Hypoxic tumour microenvironment (TME) is a key regulator in cancer progression. However, the communications between hypoxic cells and other components in TME during colorectal cancer (CRC) progression via extracellular vesicles (EVs) remain unclear.

Methods

High-throughput sequencing was employed to detect aberrantly expressed microRNAs (miRNAs) in hypoxic EVs. Quantitative real-time PCR was used to confirm and screen preliminarily candidate miRNAs. The effects of EVs derived from hypoxia (<1% O₂ ) and miR-361-3p on CRC growth were assessed using CCK-8 assays, colony formation assays, EdU assays, flow cytometric assays and mouse xenograft. Then, the specific mechanisms of miR-361-3p were investigated by RNA immunoprecipitation, luciferase reporter assay, Western blot, chromatin immunoprecipitation, immunohistochemistry and rescue experiments.

Results

The level of miR-361-3p expression was remarkably elevated in hypoxic EVs and can be transferred to CRC cells. Functional experiments exhibited that hypoxic EVs facilitated cell growth and suppressed cell apoptosis by transferring miR-361-3p of CRC. Hypoxia-inducible factor-1α induced the elevation of miR-361-3p levels in hypoxic EVs. Upregulated miR-361-3p in CRC inhibited cell apoptosis and facilitated cell growth by directly targeting TNF receptor-associated factor 3, which consequently activated the noncanonical NF-κB pathway.

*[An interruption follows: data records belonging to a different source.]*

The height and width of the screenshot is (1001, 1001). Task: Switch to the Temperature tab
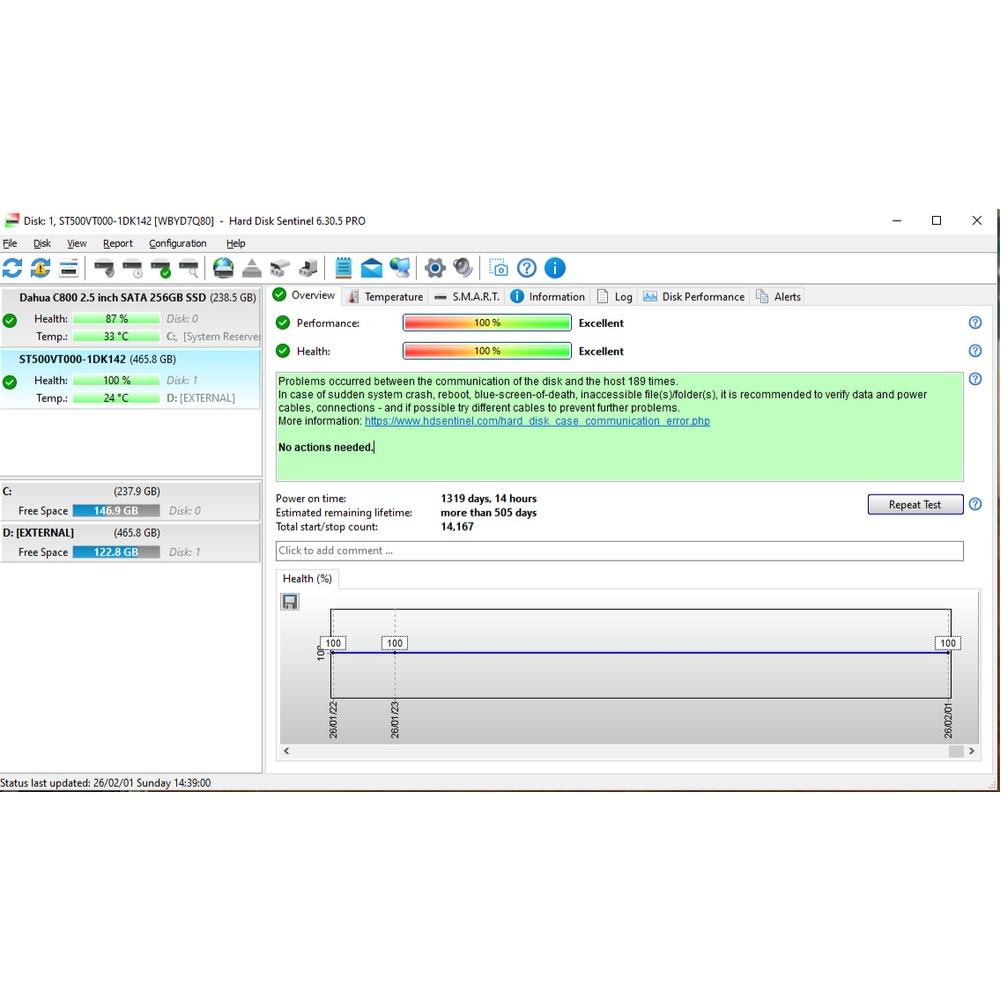[384, 297]
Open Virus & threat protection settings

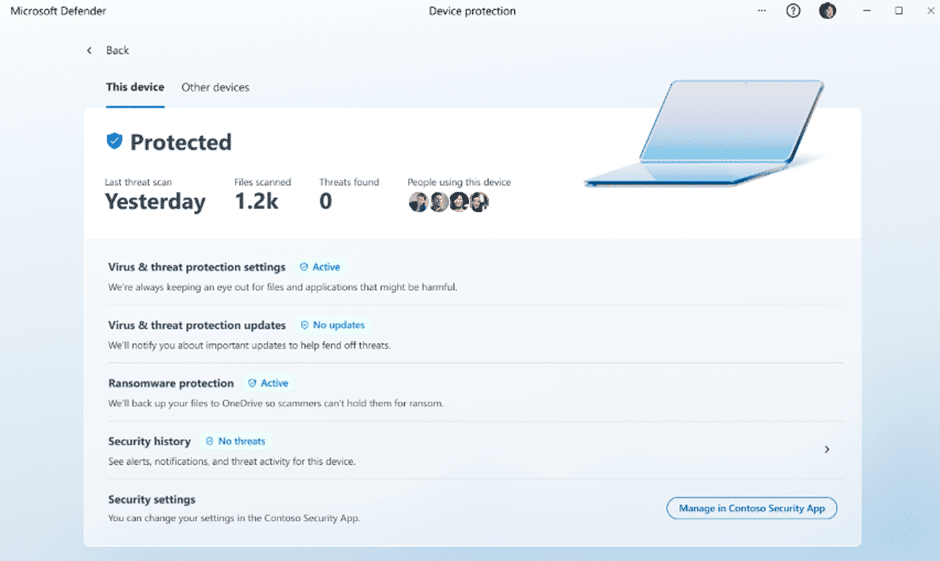pos(197,267)
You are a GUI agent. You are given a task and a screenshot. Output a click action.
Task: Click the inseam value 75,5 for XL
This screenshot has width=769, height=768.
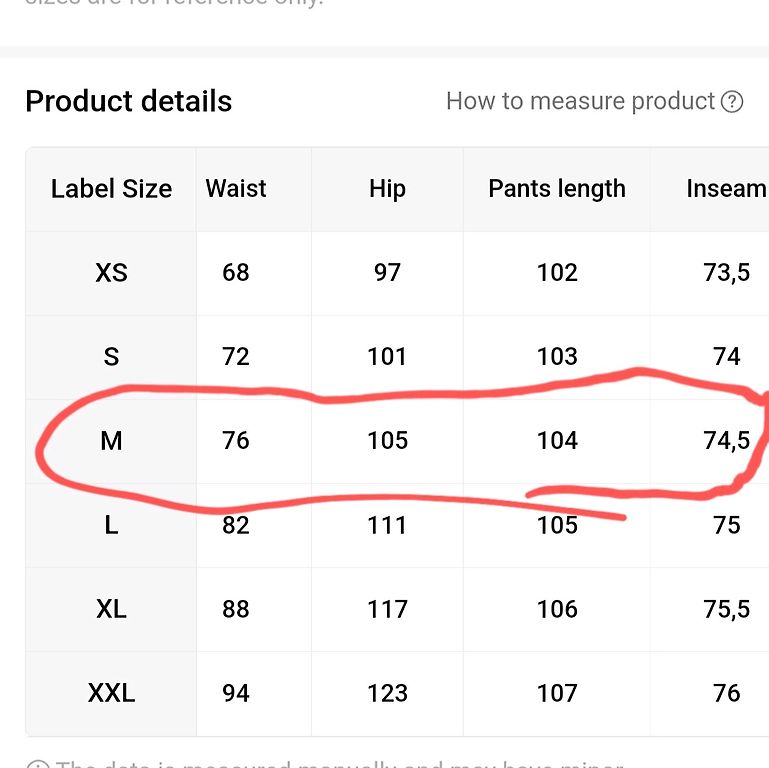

Moreover, the high expression of circulating exosomal miR-361-3p was correlated to worse prognosis of CRC patients.

Conclusions

Altogether, the abnormality of exosomal miR-361-3p derived from hypoxia acts vital roles in the regulation of CRC growth and apoptosis and can be an emerging prognostic biomarker and a therapeutic target for CRC patients.